CFA is known to contain a variety of metals such as aluminium (Al), titanium (Ti), zinc (Zn), copper (Cu), cobalt (Co), molybdenum (Mo), selenium (Se), boron (B) and many others, usually in the form of insoluble metal-silicates or -oxides (Furuya, K. et al (1987), Environ. Sci. Technol. 21, p.898-903). Many of these metals are toxic to living organisms. Thus, when CFA is disposed of in landfills, in the sea or in other waterways, these metals may leach out of the CFA and enter sources of water for plants and animals including humans. Thus, the various metals contained in CFA represent a potential environmental and health hazard.
Globally, millions of tons of CFA are disposed of annually in industrialised countries, representing a serious potential for environmental pollution and subsequent public health hazard. Power-producing utilities using coal as the energy source are therefore required to safely dispose of the CFA produced as a by-product.
However, the conventional means for detoxifying CFA for the purposes of safely disposing it are both costly and may in themselves also lead to environmental pollution, for example the use of conventional chemical leaching, usually by way of strong acids and at high temperatures (Golden, D. M. (1986) Energy, vol. 11, No. 11/12, p. 1377-1387), requires both costly machinery and chemicals on the one hand, and on the other, chemical by-products, for example strong acids, are produced which must also be disposed of and as such also represent a potential environmental and health hazard.
It has therefore been a long-felt want to establish a process for the detoxification of CFA, by removing therefrom the toxic metals, which is both economically feasible, i.e. allows for the extraction of valuable metals, e.g. aluminium, titanium, cobalt, etc. in commercial quantities, and which does not itself lead to the generation of toxic by-products.

*Problem 1:* In the CFA passage, copy the stretch from "Globally, millions of" through "as a by-product." word for word.
*Problem 2:* According to the CFA passage, in what form are the metals in CFA usually present?
*Problem 3:* Continue the CFA passage from where it ends.

*Recorded information:*
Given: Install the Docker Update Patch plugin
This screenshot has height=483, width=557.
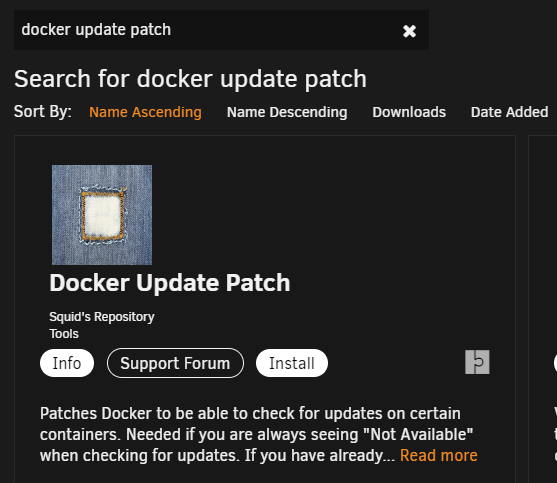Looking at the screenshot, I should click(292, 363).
==
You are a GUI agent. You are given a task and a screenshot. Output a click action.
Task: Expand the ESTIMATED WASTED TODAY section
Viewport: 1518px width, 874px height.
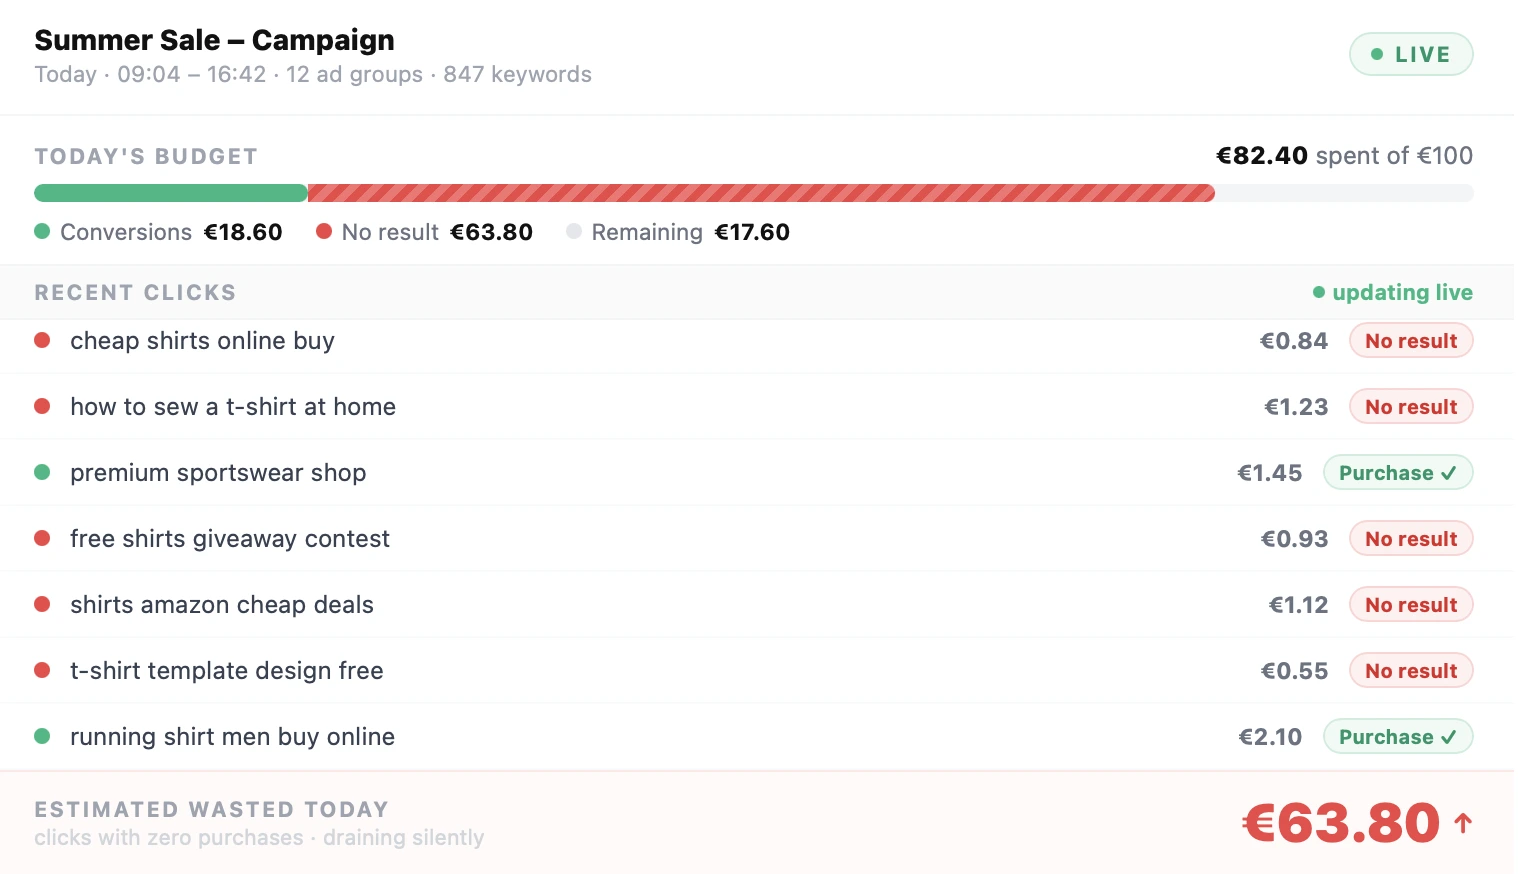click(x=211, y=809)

*Exercise output 1:*
Globally, millions of tons of CFA are disposed of annually in industrialised countries, representing a serious potential for environmental pollution and subsequent public health hazard. Power-producing utilities using coal as the energy source are therefore required to safely dispose of the CFA produced as a by-product.

*Exercise output 2:* Usually as insoluble metal-silicates or -oxides.

*Exercise output 3:*
While it has been previously contemplated to use various acid producing bacteria, e.g. Thiobacillus strains in bioleaching methods to extract metals from various metal-bearing sources, none of these methods have been directed specifically to the bioleaching of CFA, nor have any of these methods been successful in generating safely disposable by-products, i.e. they all result in the generation of strong acids which require further expensive and time consuming neutralization treatments.
As noted above, CFA contains a number of toxic metals and thus microorganisms suitable for the bioleaching of CFA must be capable of growing in the presence of these toxic metals.
Furthermore, many coal-fired power stations world-wide are situated at coastal locations with the result that the CFA to be detoxified is often present in sea water, e.g. in consequence of dumping into sea water precipitation pools. Accordingly, microorganisms suitable for bioleaching this CFA must also be capable of growing in a sea water environment, i.e. in the presence of a relatively high salt concentration.
It has heretofore not been disclosed that an acid-producing microorganism suitable for the bioleaching of CFA, e.g. a Thiobacillus strain may be obtained that is capable of growing in a sea water based medium in the presence of CFA.